Nesse sentido também, o sexo é um ponto de partida para o fetiche das personagens, não o objetivo final da trama. É por meio da tensão e expectativa fetichista que é criada a atmosfera desejante e densa da narrativa, que ansia pelo perigo e a adrenalina. Através dessa, a libido percorre cada plano, dos mais fechados, que convidam o espectador a participar, se tornar íntimo dos personagens; aos mais abertos, que o resignam ao lugar de voyeur, outrora ocupado pelo próprio casal, que gosta de observar seus vizinhos. Esse switching, presente aqui na mudança da perspectiva que a câmera assume, também se emenda na narrativa dos jogos sexuais, que brinca, através dos diálogos de roleplay, com a previsão do encontro do casal com o outro homem. Encontro esse, que é a fantasia mais profunda do casal emergindo à superfície. 

O grande responsável por tornar o excêntrico mais atraente, encontrando um espaço de representação mais fidedigno para a fantasia, é a grande estetização do filme, proposta através de uma iluminação dura, com bastante contraste e recheada de neons, e a aproximação com as caracterizações de filme de gênero. Os elementos dos raios-x na parede do consultório do médico, a projeção de um ultrassom sobre o corpo dos personagens, os planos dos bisturis, as luzes azuis agregam ao flerte com a ficção científica e o terror, semelhante a filmes como Titane, de Julia Ducournau e eXistenZ, do Cronenberg. Ainda há espaços no filme que refletem imprecisões, como o foco que parece desorientado por um momento no plano conjunto de Leonardo e Gabrielle em frente ao espelho, anterior ao encontro do médico, o que se ressalta frente à tamanha precisão técnica do restante da obra. Mas mesmo esse se atenua e encontra formas poéticas de se justificar, frente a uma relação que carecia de mais atenção naquele momento.

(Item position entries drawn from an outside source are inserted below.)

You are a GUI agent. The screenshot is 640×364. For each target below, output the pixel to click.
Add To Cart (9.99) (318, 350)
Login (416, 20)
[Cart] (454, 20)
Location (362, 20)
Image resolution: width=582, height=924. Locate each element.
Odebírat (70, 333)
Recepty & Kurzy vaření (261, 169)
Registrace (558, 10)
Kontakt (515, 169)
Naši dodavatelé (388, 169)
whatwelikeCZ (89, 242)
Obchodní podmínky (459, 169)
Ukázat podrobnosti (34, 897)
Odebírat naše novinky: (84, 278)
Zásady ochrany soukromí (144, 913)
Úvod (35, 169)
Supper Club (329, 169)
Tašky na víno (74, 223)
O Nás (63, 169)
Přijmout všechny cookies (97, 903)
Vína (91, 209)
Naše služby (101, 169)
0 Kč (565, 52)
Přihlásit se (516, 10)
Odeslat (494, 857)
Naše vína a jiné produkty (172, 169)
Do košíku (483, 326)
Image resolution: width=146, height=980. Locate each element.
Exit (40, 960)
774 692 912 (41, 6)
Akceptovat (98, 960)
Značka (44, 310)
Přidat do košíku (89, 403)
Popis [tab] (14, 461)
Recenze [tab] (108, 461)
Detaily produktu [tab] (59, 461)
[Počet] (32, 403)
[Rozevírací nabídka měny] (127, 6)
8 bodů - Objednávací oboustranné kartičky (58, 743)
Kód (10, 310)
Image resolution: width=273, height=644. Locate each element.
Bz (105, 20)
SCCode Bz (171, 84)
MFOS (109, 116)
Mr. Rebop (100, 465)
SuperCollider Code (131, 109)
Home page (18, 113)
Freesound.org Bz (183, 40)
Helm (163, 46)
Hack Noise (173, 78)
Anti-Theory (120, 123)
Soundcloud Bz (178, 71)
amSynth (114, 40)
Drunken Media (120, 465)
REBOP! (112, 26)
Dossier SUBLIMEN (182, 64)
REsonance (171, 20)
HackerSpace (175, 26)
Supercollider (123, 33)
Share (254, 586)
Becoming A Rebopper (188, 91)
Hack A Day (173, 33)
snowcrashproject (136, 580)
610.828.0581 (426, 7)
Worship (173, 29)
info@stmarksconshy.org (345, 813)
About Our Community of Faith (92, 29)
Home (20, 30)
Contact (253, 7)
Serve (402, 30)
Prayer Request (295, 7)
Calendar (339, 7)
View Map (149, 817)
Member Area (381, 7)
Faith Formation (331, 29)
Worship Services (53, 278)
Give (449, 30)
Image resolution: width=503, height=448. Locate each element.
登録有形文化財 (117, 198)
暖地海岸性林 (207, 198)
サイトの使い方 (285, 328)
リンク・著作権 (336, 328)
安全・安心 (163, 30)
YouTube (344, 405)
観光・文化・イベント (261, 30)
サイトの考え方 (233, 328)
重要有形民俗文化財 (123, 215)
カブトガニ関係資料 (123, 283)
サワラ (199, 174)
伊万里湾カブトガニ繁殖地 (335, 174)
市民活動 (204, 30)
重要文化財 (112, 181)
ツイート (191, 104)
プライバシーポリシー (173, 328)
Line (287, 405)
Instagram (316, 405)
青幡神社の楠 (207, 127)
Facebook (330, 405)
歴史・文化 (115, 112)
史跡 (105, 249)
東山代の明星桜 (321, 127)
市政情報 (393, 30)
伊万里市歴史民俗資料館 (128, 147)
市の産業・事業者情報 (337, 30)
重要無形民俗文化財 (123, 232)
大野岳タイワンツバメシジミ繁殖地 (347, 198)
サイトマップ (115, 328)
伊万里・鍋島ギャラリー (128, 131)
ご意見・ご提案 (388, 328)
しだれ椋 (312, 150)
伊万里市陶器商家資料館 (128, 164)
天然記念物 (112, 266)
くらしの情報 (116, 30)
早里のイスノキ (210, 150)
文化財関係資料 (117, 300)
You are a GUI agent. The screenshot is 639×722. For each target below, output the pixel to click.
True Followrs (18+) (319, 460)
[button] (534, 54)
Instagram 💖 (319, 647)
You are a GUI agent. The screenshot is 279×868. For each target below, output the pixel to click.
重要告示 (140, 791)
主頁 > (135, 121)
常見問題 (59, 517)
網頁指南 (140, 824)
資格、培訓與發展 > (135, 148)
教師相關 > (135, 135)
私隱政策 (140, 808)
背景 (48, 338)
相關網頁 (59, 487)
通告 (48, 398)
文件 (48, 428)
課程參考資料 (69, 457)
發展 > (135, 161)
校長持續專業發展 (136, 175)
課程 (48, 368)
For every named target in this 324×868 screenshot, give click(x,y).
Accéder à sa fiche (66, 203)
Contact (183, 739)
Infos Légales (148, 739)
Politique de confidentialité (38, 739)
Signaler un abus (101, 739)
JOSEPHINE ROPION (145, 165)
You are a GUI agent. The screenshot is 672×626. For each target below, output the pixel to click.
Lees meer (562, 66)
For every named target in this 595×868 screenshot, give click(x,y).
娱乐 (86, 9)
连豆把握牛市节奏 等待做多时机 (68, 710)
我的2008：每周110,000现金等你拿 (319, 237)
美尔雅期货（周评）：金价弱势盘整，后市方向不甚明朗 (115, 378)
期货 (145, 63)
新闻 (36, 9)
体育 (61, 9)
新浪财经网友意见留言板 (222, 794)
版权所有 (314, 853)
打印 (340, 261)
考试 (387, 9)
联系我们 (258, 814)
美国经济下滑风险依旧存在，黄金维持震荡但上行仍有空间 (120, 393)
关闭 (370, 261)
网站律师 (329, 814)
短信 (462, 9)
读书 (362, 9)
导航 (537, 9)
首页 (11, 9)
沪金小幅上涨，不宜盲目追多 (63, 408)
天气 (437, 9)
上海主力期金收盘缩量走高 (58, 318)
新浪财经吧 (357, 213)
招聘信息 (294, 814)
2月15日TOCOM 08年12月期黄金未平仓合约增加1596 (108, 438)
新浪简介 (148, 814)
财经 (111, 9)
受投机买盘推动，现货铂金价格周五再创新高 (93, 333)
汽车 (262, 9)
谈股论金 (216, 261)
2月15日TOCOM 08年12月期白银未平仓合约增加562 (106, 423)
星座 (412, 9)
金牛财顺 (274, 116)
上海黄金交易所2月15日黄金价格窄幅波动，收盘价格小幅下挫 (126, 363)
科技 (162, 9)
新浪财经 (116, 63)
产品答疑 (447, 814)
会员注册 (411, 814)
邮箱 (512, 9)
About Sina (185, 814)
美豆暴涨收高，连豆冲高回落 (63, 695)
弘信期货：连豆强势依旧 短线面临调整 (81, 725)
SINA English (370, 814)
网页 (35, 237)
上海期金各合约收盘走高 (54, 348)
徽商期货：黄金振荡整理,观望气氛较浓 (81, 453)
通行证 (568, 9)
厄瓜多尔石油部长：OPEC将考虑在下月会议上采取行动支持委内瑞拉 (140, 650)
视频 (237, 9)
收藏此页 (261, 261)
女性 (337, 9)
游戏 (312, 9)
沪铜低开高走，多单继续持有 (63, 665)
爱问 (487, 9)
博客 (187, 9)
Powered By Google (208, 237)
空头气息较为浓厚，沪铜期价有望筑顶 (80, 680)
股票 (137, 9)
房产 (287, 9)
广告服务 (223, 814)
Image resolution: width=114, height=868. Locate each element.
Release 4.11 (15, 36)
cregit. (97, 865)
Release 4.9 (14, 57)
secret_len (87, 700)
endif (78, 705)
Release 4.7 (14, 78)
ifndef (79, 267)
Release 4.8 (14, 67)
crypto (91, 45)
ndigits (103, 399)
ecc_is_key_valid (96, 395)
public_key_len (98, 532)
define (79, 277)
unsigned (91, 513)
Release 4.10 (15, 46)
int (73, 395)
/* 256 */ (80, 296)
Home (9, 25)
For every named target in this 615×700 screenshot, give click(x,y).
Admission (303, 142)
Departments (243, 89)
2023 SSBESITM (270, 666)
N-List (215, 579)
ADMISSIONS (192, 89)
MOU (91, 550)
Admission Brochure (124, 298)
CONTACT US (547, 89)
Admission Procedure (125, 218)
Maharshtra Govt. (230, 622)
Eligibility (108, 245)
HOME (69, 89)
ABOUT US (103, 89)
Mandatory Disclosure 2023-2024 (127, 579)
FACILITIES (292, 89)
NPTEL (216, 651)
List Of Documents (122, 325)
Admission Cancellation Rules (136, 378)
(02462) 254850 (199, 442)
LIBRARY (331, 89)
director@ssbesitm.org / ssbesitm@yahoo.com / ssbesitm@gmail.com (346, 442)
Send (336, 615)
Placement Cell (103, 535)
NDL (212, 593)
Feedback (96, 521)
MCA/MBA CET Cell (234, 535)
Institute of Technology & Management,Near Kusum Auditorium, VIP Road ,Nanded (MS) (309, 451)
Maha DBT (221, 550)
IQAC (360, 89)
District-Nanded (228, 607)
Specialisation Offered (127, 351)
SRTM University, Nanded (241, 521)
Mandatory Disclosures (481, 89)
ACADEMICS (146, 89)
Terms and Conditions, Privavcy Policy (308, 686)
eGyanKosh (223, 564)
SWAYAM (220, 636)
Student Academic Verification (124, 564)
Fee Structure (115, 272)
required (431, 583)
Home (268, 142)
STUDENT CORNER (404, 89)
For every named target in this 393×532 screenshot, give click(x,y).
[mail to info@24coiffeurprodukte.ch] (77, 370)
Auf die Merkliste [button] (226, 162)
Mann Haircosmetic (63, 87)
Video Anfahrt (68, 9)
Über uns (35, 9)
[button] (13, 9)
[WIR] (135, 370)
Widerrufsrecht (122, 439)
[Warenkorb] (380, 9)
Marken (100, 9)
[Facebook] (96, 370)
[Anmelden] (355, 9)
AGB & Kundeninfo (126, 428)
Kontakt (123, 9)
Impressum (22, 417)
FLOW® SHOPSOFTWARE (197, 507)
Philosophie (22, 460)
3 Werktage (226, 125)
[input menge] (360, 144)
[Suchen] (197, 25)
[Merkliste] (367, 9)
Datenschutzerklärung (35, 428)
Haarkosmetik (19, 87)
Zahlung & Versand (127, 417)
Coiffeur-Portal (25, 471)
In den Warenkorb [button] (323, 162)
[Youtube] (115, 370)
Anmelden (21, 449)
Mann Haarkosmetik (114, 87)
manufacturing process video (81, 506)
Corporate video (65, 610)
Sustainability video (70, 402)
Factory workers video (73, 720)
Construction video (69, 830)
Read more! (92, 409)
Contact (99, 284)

Retomando a questão acerca da moralidade da geração Z frente à expressão sexual, em 2021, um artigo de opinião estourou na gringa, através do site Blood Knife, que não demorou para ser traduzido: “Todos são Lindos e Ninguém está com Tesão”. Nesse, o autor indaga como os personagens nos últimos anos se tornaram pouco desejantes, ou meros instrumentos das narrativas para ilustrar a sua ideologia. Sinto que o cinema universitário acompanha um pouco essa tendência ao que muitas vezes cria personagens moralmente corretos, circunscritos sob narrativas que se justificam só a cabo de demandas sociais, mas que fogem da libido e do desejo a todo custo. O que resulta na criação de histórias com pouco estímulo imagético, ou apenas o suficiente para a ilustração daquela fábula, e pouco apaixonadas quanto à sua forma de narrar cinematograficamente.

Sinto que No Fim da Noite vai na contramão dessa tendência. Ao abraçar a densidade da expressão sexual dos seus personagens, o que por vezes reflete em atitudes tidas como moralmente questionáveis, pode explorar as suas potências estéticas e os flertes que estabelece com o cinema de gênero. Foca-se em um único e bem executado objetivo: contar, de uma forma bem contada, uma boa história.